**Exercise brief**
Can you return, word for word, the lines from the very first one down through the line containing "The width and height of the screenshot is (616, 690).", with that line included?

__________________________________________________

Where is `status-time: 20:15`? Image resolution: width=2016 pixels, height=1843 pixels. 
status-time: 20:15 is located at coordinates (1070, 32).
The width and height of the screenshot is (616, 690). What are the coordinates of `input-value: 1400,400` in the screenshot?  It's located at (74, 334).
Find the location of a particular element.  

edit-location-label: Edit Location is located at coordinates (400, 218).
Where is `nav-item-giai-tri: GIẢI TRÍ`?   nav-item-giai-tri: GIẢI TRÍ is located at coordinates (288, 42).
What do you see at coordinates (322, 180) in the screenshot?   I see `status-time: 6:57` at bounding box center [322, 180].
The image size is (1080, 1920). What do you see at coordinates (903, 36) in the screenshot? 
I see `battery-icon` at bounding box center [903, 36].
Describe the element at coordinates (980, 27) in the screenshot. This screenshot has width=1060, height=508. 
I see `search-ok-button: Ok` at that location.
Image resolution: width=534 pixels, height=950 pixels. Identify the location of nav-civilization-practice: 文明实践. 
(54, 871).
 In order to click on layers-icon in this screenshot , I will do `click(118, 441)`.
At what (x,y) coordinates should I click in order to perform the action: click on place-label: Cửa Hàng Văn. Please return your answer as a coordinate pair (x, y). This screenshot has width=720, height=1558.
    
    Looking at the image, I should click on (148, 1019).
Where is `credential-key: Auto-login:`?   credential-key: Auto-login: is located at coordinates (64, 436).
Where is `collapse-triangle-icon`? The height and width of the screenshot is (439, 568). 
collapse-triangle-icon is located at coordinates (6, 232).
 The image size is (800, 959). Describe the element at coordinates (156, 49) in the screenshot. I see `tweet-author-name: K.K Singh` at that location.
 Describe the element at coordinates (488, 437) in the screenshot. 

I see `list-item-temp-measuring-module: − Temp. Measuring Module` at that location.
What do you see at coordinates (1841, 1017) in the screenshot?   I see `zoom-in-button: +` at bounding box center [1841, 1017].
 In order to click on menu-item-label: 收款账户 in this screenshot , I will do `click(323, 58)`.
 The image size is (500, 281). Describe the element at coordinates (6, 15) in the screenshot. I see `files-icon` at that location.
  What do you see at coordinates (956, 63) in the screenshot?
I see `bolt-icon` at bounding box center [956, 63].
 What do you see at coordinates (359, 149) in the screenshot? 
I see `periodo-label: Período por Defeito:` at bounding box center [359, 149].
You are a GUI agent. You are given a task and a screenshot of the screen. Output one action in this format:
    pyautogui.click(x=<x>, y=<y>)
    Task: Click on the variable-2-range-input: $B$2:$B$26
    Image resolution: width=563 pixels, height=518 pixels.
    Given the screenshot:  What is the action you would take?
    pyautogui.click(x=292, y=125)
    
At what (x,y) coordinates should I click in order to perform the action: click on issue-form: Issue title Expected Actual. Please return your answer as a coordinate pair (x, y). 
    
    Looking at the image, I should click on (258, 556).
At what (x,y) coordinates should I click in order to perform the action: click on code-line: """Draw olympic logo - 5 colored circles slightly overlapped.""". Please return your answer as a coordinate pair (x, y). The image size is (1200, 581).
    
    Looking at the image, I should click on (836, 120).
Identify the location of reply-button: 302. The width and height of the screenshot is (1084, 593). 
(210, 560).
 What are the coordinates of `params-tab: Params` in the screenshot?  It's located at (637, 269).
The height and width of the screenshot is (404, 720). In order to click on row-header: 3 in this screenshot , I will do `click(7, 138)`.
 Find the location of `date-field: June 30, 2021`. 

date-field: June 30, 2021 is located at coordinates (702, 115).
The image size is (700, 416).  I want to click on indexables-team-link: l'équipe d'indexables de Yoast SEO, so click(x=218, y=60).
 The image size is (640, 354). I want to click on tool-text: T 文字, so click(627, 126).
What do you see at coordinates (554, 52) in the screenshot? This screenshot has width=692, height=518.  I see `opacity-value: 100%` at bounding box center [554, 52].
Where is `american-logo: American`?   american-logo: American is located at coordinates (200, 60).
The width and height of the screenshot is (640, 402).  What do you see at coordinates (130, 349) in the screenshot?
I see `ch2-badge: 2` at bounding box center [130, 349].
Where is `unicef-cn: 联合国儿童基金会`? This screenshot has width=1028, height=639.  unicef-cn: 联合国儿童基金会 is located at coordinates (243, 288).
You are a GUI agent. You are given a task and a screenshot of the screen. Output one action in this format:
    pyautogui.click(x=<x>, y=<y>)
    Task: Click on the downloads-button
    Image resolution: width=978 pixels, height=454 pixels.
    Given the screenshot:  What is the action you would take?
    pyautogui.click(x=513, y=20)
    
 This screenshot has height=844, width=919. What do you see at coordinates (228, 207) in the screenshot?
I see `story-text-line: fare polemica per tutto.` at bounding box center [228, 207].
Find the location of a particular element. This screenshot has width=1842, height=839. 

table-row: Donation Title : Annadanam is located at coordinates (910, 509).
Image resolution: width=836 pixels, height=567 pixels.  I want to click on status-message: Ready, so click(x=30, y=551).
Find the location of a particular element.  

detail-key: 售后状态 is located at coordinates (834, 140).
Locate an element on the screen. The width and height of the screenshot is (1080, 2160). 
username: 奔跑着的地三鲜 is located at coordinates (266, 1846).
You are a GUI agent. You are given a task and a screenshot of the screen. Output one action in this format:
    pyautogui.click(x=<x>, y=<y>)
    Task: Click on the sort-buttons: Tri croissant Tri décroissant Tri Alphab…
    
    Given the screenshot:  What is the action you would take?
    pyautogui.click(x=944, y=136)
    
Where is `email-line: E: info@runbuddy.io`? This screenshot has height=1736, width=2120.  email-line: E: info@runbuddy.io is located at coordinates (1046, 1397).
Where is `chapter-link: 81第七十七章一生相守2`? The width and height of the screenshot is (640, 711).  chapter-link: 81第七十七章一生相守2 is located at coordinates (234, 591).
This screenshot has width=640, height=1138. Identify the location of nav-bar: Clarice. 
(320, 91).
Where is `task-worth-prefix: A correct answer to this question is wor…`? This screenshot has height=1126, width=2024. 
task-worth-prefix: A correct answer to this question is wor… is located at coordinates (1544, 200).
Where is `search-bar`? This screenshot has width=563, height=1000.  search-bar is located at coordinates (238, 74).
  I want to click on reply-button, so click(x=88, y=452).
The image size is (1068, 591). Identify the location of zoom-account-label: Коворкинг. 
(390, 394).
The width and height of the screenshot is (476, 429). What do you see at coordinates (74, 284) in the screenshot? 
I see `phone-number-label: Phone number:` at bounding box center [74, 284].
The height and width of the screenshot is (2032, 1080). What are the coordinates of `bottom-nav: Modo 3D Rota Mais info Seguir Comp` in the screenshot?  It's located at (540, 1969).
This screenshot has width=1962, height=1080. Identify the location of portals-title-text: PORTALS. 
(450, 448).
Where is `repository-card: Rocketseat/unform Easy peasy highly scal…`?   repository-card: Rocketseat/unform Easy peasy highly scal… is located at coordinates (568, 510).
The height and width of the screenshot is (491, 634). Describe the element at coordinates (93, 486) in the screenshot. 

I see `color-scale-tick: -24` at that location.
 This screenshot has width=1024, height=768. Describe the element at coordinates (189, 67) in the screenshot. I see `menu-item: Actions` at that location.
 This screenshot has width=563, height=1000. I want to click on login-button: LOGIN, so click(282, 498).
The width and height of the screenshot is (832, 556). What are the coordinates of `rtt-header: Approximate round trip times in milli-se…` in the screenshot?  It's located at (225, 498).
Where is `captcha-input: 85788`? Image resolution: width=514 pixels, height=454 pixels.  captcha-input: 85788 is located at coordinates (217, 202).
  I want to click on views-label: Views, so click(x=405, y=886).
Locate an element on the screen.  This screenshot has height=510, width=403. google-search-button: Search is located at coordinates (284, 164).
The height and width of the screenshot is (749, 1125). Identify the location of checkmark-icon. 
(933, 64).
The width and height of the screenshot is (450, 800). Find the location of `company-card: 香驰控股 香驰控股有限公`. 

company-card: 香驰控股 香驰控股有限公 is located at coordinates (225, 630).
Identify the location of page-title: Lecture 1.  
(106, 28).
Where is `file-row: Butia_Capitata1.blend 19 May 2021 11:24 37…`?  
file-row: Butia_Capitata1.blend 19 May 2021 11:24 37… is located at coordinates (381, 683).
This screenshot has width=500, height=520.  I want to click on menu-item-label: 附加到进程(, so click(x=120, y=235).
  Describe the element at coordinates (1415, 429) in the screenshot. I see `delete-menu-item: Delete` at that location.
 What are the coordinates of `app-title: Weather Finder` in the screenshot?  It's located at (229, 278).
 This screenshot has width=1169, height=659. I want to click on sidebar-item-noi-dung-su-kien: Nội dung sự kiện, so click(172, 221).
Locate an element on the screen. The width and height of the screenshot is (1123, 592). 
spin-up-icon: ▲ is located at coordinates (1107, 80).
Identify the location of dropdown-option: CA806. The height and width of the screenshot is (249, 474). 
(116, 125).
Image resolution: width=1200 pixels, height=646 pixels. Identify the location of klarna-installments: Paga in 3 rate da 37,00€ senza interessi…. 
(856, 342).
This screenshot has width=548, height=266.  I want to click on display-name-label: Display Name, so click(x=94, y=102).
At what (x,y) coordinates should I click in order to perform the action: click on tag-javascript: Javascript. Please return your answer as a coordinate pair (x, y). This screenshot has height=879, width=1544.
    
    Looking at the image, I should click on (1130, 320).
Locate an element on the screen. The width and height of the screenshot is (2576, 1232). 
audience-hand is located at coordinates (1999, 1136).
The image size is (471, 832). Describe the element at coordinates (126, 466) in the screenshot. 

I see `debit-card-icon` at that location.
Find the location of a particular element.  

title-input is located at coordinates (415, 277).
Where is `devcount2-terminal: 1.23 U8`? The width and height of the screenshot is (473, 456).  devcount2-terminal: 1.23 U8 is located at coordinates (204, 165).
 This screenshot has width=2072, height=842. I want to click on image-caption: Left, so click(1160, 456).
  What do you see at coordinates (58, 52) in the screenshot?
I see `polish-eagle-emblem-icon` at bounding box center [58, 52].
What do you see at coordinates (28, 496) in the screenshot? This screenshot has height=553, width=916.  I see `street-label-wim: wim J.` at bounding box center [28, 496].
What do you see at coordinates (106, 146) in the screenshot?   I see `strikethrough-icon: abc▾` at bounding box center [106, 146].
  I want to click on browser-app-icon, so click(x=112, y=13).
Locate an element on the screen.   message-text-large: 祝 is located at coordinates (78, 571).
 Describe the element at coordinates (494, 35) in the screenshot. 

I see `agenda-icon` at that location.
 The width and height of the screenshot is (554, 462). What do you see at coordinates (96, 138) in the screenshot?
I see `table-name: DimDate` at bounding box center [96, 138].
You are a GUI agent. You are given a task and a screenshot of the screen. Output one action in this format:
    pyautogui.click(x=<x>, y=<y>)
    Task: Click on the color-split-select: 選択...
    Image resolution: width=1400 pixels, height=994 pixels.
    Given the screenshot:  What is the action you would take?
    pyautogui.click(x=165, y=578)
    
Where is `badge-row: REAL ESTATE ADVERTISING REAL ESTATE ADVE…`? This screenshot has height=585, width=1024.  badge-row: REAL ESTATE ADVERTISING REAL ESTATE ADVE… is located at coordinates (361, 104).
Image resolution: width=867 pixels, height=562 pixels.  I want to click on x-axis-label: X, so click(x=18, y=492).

__________________________________________________

**Written response**
Where is `status-time: 20:15`? Image resolution: width=2016 pixels, height=1843 pixels. 
status-time: 20:15 is located at coordinates (1070, 32).
The width and height of the screenshot is (616, 690). What are the coordinates of `input-value: 1400,400` in the screenshot?  It's located at (74, 334).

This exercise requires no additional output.